Magistrado ponente: Luis Guillermo Salazar Otero

Decreto 1382 de 2000Decreto 2591 de 1991

CORTE SUPREMA DE JUSTICIA República de Colombia Corte Suprema de Justicia República de Colombia Corte Suprema de Justicia CORTE SUPREMA DE JUSTICIA SALA DE CASACIÓN PENAL SALA DE DECISIÓN DE TUTELAS Nº 1 LUIS GUILLERMO SALAZAR OTERO Magistrado Ponente STP12486-2015 Radicación n° 81613 Acta No. 322 Bogotá, D.C., dieciséis (16) de septiembre de dos mil quince (2015) ASUNTO Resolver la impugnación presentada por WILDER BOLÍVAR VALENCIA, respecto del fallo proferido el 29 de julio del año en curso por la “Sala de Decisión Constitucional” de Buga, a través del cual declaró improcedente la acción de tutela interpuesta en contra del Juzgado Primero Penal del Circuito de Cartago y la Fiscalía Diecinueve Seccional de la misma ciudad, por la presunta vulneración del derecho fundamental al debido.

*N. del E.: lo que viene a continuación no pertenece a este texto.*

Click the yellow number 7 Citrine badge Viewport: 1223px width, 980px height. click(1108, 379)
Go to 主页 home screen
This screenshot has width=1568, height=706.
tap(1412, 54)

1. LA DEMANDA Los hechos que soportan la petición de amparo los compendió el Tribunal en los términos que a continuación se transcriben: “Expuso el accionante que por los hechos ocurridos el 6 de febrero de 2009, fue llamado a juicio por los delitos de hurto en concurso con fabricación, tráfico, porte o tenencia de armas de fuego, accesorios, partes o municiones, asunto conocido por la Fiscalía Sexta Seccional de Buga y el Juzgado Primero Penal del Circuito Especializado de la misma ciudad, y que mientras gozaba del beneficio de prisión domiciliaria, se le inició otra investigación por la conducta punible de fuga de presos, en el que actuó la Fiscalía Diecinueve Seccional de Cartago y en el que finalmente fue condenado a la pena de 32 meses de prisión por el Juzgado Primero Penal del Circuito de la última municipalidad referida.

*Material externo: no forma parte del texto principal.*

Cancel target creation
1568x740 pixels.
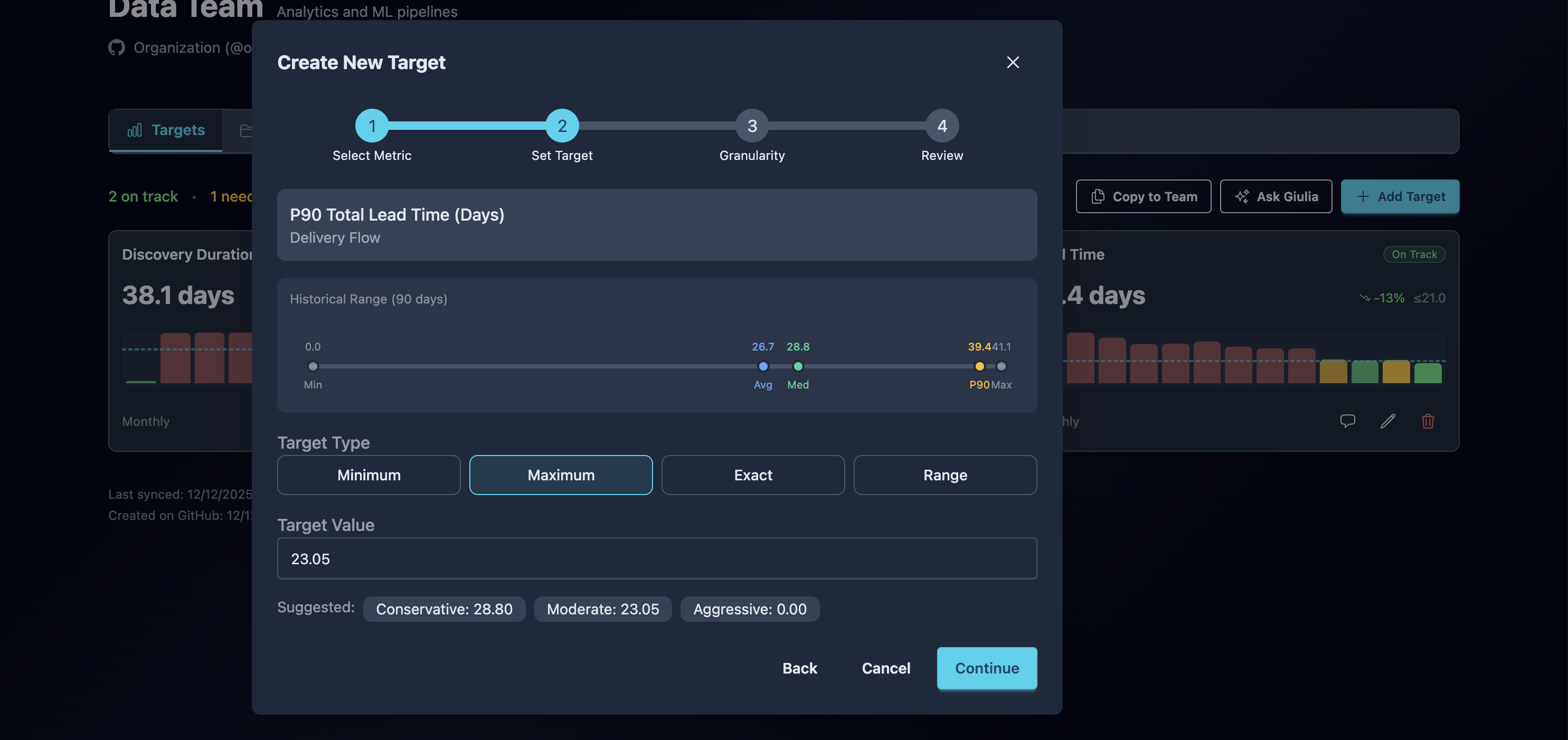(x=886, y=668)
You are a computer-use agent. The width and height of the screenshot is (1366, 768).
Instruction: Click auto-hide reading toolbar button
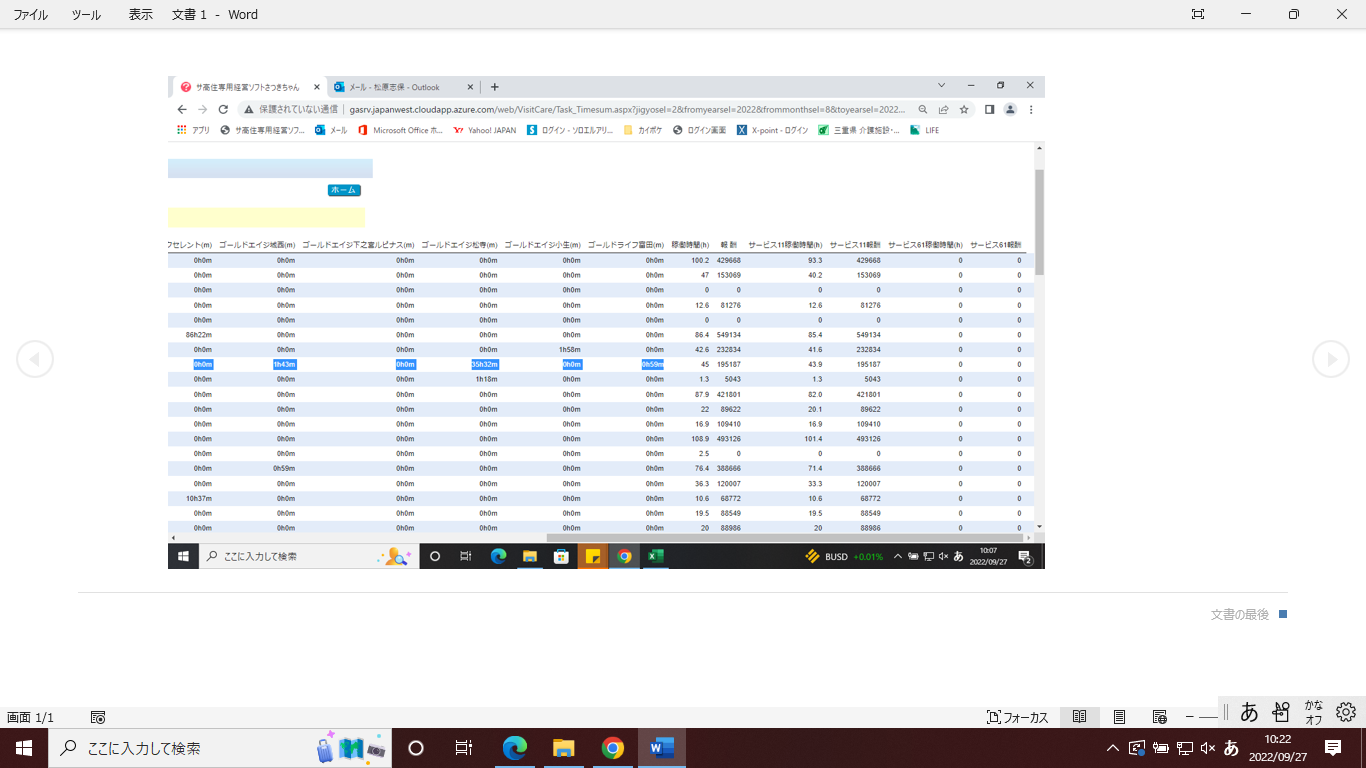tap(1198, 14)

Criticó que a pesar de haber sido absuelto de los delitos de hurto y fabricación, tráfico, porte o tenencia de armas de fuego, accesorios, partes o municiones, la Fiscalía Diecinueve Seccional de Cartago iniciara y tramitara otro proceso penal en su contra por la conducta punible de fuga de presos, por la que finalmente fue sancionado en virtud del preacuerdo celebrado con el ente acusador, dada la asesoría brindada por el defensor público William González Navarro.

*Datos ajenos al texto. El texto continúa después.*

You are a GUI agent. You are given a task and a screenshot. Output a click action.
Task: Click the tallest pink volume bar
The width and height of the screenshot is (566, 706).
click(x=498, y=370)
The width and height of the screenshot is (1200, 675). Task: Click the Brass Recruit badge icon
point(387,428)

Afirmó que fue absuelto de los delitos de hurto y fabricación, tráfico, porte o tenencia de armas de fuego, partes, accesorios o municiones, la misma decisión debió adoptar la judicatura frente a la conducta punible de fuga de presos. Solicitó que como consecuencia de la protección de sus derechos fundamentales, se anule la sentencia condenatoria proferida en su contra por el Juzgado Primero Penal del Circuito de Cartago, para que en su lugar se emita fallo absolutorio por el delito de fuga de presos”.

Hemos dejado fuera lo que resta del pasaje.